Le choix de l’offre économiquement la plus avantageuse n’est pas synonyme de choix de l’offre la « moins-disante ». En cas de critère unique, le prix ne peut ainsi, en vertu du a) du 1° de l’article R. 2152-7 du code de la commande publique, être retenu comme critère unique que dans des cas exceptionnels, lorsque le marché a « pour seul objet l’achat de services ou fournitures standardisés dont la qualité est insusceptible de variation d’un opérateur économique à l’autre ».

Le coût, qui peut en vertu du b) du 1° du même article, être retenu comme critère unique, est pour sa part déterminé selon une approche globale qui peut être fondée sur le coût du cycle de vie défini par l’article R. 2152-9 du même code. L’achat n’est plus alors appréhendé par le seul prix mais intègre l’ensemble des coûts générés par le produit, le service ou les travaux objet du marché, tels que les coûts liés à l’acquisition, les coûts liés à l’utilisation comme la consommation d’énergie, les frais de maintenance, les coûts de collecte et de recyclage.

Le choix du « mieux disant » s’en trouve favorisé, en privilégiant les prestations plus durables et de meilleure qualité.

Dans les autres cas, l’offre économiquement la plus avantageuse est, en vertu du 2° du même article, appréciée sur la base d’une pluralité de critères non-discriminatoires et liés à l’objet du marché ou à ses conditions d’exécution parmi lesquels, outre le prix ou le coût, figurent d’« autres critères comprenant des aspects qualitatifs, environnementaux ou sociaux ».

Le droit de la commande publique érige donc le choix du mieux-disant en principe, permettant à l’acheteur de choisir l’offre qui, par sa valeur technique, satisfait le mieux le besoin de l’acheteur à un prix juste et raisonnable.

Plusieurs règles du droit de la commande publique permettent par ailleurs de se prémunir d’éventuelles dérives.

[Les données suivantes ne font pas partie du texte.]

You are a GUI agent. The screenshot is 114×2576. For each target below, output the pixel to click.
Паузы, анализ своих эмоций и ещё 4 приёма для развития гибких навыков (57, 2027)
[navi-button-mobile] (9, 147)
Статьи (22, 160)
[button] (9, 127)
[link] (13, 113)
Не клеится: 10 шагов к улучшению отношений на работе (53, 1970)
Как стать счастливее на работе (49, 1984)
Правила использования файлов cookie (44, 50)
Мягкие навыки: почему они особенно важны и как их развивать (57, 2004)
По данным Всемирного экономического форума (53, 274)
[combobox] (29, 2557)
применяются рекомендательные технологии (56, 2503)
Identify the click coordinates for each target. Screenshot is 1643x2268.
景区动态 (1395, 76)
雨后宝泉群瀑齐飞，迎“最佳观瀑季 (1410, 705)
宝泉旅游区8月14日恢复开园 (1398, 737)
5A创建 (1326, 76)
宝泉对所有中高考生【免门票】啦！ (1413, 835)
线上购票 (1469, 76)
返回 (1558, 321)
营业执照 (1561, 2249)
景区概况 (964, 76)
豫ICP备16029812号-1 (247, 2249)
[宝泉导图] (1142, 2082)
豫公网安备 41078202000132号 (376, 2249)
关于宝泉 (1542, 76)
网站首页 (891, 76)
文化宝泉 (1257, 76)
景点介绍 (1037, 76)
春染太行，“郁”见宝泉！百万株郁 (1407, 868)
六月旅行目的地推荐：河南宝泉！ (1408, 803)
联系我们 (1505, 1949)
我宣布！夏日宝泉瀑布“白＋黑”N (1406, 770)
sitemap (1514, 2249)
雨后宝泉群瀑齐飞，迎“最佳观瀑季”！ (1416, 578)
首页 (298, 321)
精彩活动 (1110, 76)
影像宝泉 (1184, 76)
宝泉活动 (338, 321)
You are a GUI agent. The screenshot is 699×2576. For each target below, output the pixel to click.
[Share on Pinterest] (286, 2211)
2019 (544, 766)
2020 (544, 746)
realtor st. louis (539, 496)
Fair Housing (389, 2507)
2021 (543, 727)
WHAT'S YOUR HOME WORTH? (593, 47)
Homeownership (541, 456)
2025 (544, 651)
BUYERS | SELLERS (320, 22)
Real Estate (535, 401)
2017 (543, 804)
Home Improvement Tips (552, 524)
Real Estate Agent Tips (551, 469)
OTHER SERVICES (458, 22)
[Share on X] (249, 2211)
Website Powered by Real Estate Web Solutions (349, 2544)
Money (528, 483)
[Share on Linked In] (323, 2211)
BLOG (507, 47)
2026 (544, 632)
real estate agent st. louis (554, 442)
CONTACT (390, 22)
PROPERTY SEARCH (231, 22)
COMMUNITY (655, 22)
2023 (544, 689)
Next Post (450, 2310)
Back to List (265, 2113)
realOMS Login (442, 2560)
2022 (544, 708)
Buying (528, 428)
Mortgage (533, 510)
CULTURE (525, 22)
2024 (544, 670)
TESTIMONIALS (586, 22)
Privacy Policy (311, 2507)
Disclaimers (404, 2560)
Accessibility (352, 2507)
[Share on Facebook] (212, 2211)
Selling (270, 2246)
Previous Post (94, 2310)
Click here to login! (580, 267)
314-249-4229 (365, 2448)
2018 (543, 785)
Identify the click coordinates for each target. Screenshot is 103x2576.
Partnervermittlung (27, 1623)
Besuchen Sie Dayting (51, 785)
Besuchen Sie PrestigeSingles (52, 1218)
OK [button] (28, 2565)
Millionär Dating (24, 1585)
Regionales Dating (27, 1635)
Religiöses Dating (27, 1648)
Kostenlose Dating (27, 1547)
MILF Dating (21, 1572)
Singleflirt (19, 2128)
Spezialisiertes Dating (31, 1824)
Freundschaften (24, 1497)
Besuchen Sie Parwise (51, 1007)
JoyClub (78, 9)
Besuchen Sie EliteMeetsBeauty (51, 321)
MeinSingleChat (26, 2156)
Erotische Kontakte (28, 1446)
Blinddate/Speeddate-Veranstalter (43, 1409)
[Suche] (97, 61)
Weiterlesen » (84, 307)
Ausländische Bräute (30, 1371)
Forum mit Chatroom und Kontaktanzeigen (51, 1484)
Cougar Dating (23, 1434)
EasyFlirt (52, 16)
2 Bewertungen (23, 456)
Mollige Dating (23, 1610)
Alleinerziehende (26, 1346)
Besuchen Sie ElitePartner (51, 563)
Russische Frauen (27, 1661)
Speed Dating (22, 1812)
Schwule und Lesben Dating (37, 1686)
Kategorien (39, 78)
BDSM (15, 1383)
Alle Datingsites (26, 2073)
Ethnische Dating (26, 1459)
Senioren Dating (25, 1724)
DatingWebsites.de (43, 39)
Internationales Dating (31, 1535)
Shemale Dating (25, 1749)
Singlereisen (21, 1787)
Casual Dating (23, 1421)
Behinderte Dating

Ainsi, l’acheteur est tenu de vérifier la régularité de la situation de l’attributaire pressenti et l’exclure, en cas de violation des obligations fiscales et sociales et des règles relatives à la lutte contre le travail illégal. De la même manière, le mécanisme de détection des offres anormalement basses prévu par l’article L. 2152-5 du code de la commande publique oblige l’acheteur qui identifie une offre qui lui semble anormalement basse à exiger de l’opérateur économique des précisions et justifications sur le montant de l’offre et à la rejeter si ce dernier ne parvient pas à justifier de manière satisfaisante le bas niveau du prix ou des coûts proposés ou si elle contrevient en matière de droit de l’environnement de droit social et de droit du travail aux obligations imposées par le droit français, de l’Union européenne ou par les stipulations des accords ou traités internationaux.

Enfin le Gouvernement promeut auprès des acheteurs publics les principes et les outils de bonne gestion, notamment au travers de la diffusion de guides et de fiches techniques disponibles sur le site internet du ministère de l’économie et des finances.